Know your limitations

Shadow of a friend, photo by Marco Caliulo, Salerno, ItalyI cannot stress enough that people who are not experienced or qualified need to know their limitations when it comes to providing guidance or therapy to those who are afflicted with dysfunctional or addictive behaviours. I am being approached by so many visitors to this website who think that they can help by accommodating or enabling an addiction otherwise the person depending on them will die. Such people at times have risked their own and their children’s happiness and wellbeing in the belief that their partner is more important. The best action is to refer the afflicted person to a therapist and to also get help themselves to process the trauma they have experienced. Here is the answer I gave to one such comment.

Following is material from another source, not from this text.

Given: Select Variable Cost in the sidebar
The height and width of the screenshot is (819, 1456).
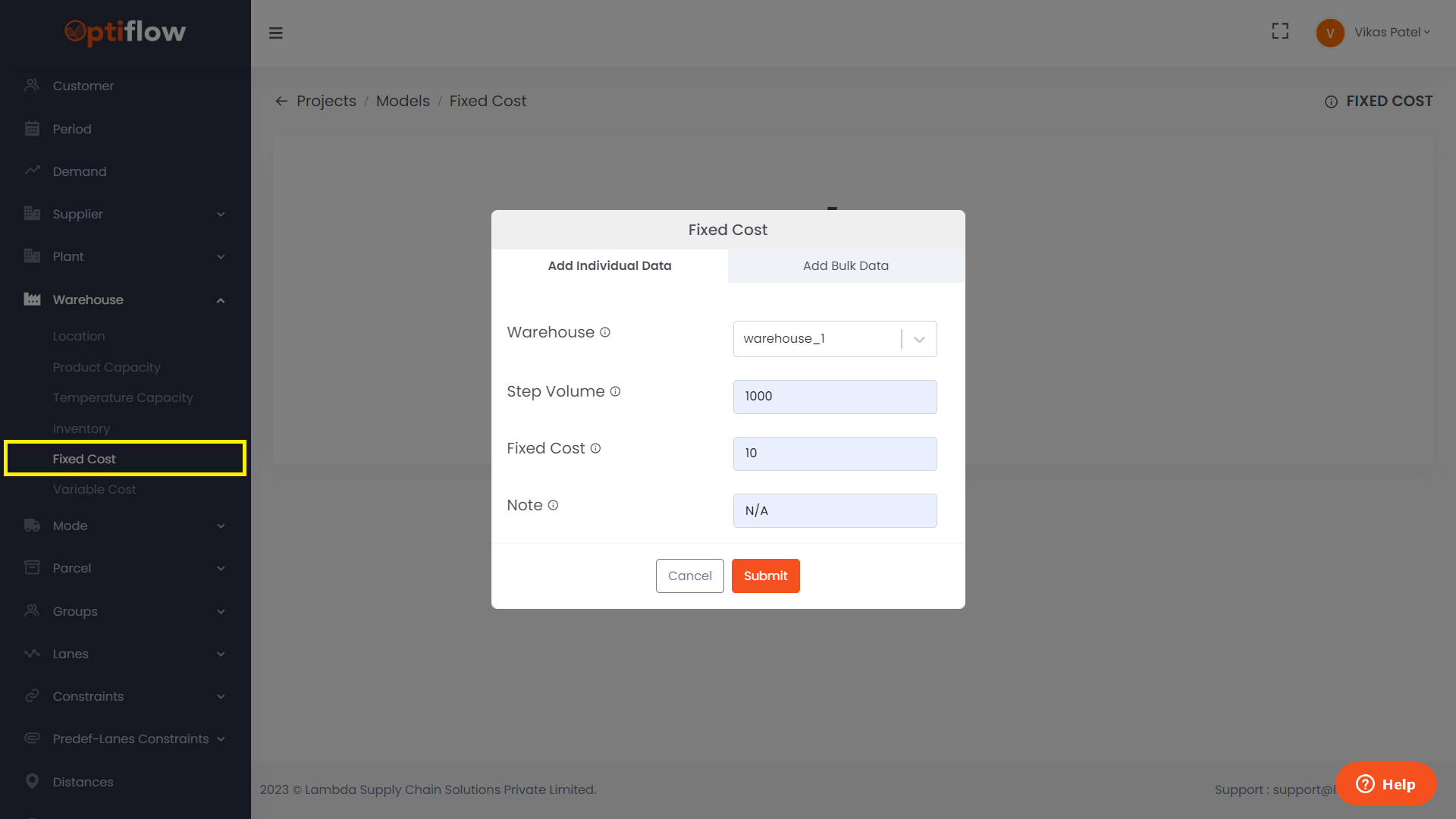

Christy, your life is not only miserable but you have the responsibility of providing a safe upbringing for your children. Your husband is obviously in the clutches of addiction and so it is up to you to rescue yourself and your children. You have several options. You can leave him and set yourself up (and your children) in a new life free of his addiction. You can get help from a therapist specialising in this field and/or others who have had the same experiences and have succeeded in changing their lifestyles, like members of a 12 Step fellowship. Staying in the same situation and not doing anything about it, or just griping about it is not an option, particularly because you have the children to protect. So tell me what your decision is.

Shadow of a friend, photo by Marco Caliulo, Salerno, Italy

2 thoughts on “Know your limitations”

  1. There is only one thing to say here, you are absolutely and without shadow of a doubt, right on the money.

    If you really want to help people, pay for them to see a professional… Or go with them to AAA meetings.

  2. I couldn’t agree more… I am not a therapist, though that saddens my therapist as I apparently have great insight to outward situations… I have seen so many people that have destructive co-dependent friendships and I grew up that way to. Sitting by my phone waiting for yet another friend to call for help “only I could give,” until I realized 911 was the only number that could truly help them (ie. qualified persons, not me). I can be an ear, I can give suggestions; but if they truly want help, like I did… it’s 12 steps, a Dr. of some sort or the police, their choice.